## Page
####################
"""
Detection of fiducial markers (ArUco, AprilTag, QR code) in images.
"""
from __future__ import annotations
import math
from abc import abstractmethod
from dataclasses import dataclass
from typing import TYPE_CHECKING, Any
import cv2 as cv
import matplotlib.pyplot as plt
import numpy as np
from ansitable import ANSITable, Column
from spatialmath import SE3
from machinevisiontoolbox.ImagePointFeatures import BaseFeature2D
# https://docs.opencv.org/4.4.0/d7/d60/classcv_1_1SIFT.html
if TYPE_CHECKING:
from machinevisiontoolbox.ImageCore import Image
from machinevisiontoolbox._image_typing import _ImageBase
def _fiducial_dict(dict="4x4_1000"):
tag_dict = {
"4x4_50": cv.aruco.DICT_4X4_50,
"4x4_100": cv.aruco.DICT_4X4_100,
"4x4_250": cv.aruco.DICT_4X4_250,
"4x4_1000": cv.aruco.DICT_4X4_1000,
"5x5_50": cv.aruco.DICT_5X5_50,
"5x5_100": cv.aruco.DICT_5X5_100,
"5x5_250": cv.aruco.DICT_5X5_250,
"5x5_1000": cv.aruco.DICT_5X5_1000,
"6x6_50": cv.aruco.DICT_6X6_50,
"6x6_100": cv.aruco.DICT_6X6_100,
"6x6_250": cv.aruco.DICT_6X6_250,
"6x6_1000": cv.aruco.DICT_6X6_1000,
"7x7_50": cv.aruco.DICT_7X7_50,
"7x7_100": cv.aruco.DICT_7X7_100,
"7x7_250": cv.aruco.DICT_7X7_250,
"7x7_1000": cv.aruco.DICT_7X7_1000,
"original": cv.aruco.DICT_ARUCO_ORIGINAL,
"16h5": cv.aruco.DICT_APRILTAG_16h5,
"25h9": cv.aruco.DICT_APRILTAG_25h9,
"36h10": cv.aruco.DICT_APRILTAG_36h10,
"36h11": cv.aruco.DICT_APRILTAG_36h11,
}
if isinstance(dict, str):
return cv.aruco.getPredefinedDictionary(dict=tag_dict[dict])
####################
## Information given
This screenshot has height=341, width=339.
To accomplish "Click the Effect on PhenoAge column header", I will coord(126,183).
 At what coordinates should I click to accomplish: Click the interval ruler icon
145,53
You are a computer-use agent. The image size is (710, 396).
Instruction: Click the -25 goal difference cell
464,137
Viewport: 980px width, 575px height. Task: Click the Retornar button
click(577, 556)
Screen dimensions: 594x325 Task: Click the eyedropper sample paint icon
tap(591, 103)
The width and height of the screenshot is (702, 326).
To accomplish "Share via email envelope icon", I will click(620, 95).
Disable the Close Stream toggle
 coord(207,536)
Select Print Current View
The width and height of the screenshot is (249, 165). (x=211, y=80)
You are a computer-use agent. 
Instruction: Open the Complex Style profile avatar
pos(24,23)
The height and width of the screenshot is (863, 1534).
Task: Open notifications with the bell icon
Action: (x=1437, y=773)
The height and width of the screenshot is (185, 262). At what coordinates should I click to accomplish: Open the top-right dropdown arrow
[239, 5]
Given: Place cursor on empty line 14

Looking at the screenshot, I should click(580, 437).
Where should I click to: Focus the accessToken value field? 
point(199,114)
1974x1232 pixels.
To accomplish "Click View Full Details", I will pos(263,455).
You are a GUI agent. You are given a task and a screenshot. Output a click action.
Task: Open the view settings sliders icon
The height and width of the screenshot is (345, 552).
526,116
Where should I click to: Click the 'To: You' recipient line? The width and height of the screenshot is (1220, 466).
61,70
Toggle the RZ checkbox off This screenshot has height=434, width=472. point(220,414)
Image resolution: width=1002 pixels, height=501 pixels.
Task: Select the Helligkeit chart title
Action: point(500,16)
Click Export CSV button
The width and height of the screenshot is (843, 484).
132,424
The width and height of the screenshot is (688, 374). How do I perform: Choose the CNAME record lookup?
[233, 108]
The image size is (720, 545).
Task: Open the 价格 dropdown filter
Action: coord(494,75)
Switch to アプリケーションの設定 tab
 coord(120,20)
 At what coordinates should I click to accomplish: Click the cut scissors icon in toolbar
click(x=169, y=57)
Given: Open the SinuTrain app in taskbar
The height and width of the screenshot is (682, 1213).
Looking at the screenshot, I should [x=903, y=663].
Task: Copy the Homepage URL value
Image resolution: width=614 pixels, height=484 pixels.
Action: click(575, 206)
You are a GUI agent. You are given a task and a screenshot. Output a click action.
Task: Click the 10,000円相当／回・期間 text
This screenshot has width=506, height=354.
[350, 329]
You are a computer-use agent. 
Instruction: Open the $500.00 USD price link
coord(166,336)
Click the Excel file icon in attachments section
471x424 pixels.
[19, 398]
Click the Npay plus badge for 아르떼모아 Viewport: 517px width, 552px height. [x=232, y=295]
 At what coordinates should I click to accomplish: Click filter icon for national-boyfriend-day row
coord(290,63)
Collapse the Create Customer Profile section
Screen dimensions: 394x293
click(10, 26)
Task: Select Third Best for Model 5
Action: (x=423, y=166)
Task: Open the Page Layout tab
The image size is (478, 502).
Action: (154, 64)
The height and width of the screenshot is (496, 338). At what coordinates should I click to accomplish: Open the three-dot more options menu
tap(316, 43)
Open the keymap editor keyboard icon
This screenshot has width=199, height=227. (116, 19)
####################
## Set exercise
In the fiducial-marker code, which keys in tag_dict map to AprilTag dictionaries? List them all.

## Written response
"16h5", "25h9", "36h10", "36h11"